Wer Karl Brinker in seinem Büro im Herner Stadtteil Börnig besucht, trifft auf jede Menge Bäckerei-Erfahrung. Hinter Brinkers Schreibtisch hängen Bilder seiner Vorfahren. Er selbst hat den Familienbetrieb, der seinen Nachnamen trägt, in dritter Generation übernommen. Seit 1992 führt er die Ruhrgebietsfirma, zu der 76 Filialen und rund 700 Beschäftigte gehören.

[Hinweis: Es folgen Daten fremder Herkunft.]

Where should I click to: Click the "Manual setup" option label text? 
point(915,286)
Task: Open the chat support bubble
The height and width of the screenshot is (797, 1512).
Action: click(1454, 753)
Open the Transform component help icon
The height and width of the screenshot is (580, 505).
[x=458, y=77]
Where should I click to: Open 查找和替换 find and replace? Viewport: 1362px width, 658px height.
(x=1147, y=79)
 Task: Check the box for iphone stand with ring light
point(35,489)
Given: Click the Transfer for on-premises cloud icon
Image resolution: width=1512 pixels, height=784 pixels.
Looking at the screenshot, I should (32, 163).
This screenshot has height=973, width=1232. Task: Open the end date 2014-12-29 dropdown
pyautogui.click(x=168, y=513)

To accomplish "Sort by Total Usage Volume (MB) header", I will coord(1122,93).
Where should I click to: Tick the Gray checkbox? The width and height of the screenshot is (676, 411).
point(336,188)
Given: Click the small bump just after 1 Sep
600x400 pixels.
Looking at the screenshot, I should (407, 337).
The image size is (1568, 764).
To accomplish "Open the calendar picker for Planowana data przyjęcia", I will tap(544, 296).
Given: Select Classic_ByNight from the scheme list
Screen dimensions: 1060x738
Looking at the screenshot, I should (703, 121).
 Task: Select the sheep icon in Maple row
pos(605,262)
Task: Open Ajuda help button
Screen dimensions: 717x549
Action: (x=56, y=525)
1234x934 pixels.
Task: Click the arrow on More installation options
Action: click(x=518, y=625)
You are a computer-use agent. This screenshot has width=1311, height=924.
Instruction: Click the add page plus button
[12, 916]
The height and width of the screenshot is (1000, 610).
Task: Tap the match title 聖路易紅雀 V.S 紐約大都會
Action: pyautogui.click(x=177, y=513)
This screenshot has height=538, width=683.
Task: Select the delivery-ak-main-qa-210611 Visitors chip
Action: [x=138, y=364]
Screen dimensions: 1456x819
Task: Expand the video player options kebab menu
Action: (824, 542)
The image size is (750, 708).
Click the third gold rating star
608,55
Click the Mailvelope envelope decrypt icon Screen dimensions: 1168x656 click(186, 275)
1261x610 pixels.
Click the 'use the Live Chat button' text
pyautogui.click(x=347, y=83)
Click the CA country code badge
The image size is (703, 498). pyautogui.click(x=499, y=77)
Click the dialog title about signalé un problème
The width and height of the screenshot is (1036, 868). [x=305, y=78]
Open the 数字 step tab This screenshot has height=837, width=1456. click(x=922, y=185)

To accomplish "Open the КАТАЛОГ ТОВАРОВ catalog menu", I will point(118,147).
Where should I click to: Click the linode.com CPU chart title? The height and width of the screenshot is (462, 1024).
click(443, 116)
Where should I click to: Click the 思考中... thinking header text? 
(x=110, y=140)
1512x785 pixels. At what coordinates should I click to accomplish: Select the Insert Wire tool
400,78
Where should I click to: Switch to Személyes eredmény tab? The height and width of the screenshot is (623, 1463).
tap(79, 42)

Brinker hat also einen guten Überblick, wenn es darum geht, die aktuelle Krise einzuordnen. „Die Situation, in der sich unsere Branche befindet, ist schon einzigartig“, erzählt Brinker. „Das hat es in den letzten 80 Jahren so nicht gegeben. Das hat auch mein Vater nicht erlebt.“
Wohin er schaue, sehe er Entwicklungen, die nichts mehr zu tun hätten mit der jahrelangen Stabilität in seiner Branche. „Die Preise für Mehl sind massiv gestiegen, beim Rapsöl und der Butter sieht es ähnlich aus. Hinzu kommen die Strom- und Gaspreise. Das sind enorme Belastungen“, sagt der 63-Jährige, der seinen Betrieb gemeinsam mit seiner Frau Marlies führt. Jahrelang habe ein Liter Rapsöl rund 80 Cent gekostet, „jetzt müssen wir locker mehr als das Doppelte bezahlen“. Ein wichtiger Faktor seien auch die Spritpreise. „Wir müssen unsere Filialen und Kunden überall im Ruhrgebiet ansteuern.“
Nicht nur in der Produktion und bei der Logistik, sondern auch in den Filialen entstünden höhere Kosten, berichtet der Unternehmer. „Kaffee, Käse und Wurst für die belegten Brötchen, Verpackungsmaterial – alles
wird teurer.“ Und ein Ende sei wohl nicht in Sicht. „Es ist zu Preissteigerungen gekommen, und es wird noch weitere Preissteigerungen geben“, vermutet Brinker. Mit seiner Firma ist er auch Hersteller von Tiefkühl-Backwaren. „Um die Waren gefroren zu halten, ist auch viel Energie erforderlich“, sagt Brinker. „Da spielen die gestiegenen Strompreise eine wichtige Rolle.“
Brinker mit 76 Filialen in der Region vertreten
Das Herner Familienunternehmen gehört wie Bäcker Peter, Döbbe, Malzers und Backbord zu den großen Betrieben der Branche im Ruhrgebiet. Die Brinker-Filialen befinden sich in zahlreichen Ruhrgebietsstädten – in Bochum, Bottrop, Duisburg, Essen, Gelsenkirchen, Gladbeck, Herne, Mülheim und Oberhausen zum Beispiel. Jede der 76 Filialen des Herner Betriebs werde im Schnitt von rund 350 bis 400 Menschen am Tag besucht, sagt Marlies Brinker, die sich im Familienunternehmen vor allem um die Verwaltung und den Vertrieb kümmert, während ihr Mann Karl Brinker seinen Arbeitsschwerpunkt auf das Bäckereihandwerk legt. Bis zu 30.000 Menschen täglich sind es also schätzungsweise, die der Betrieb mit Lebensmitteln versorgt.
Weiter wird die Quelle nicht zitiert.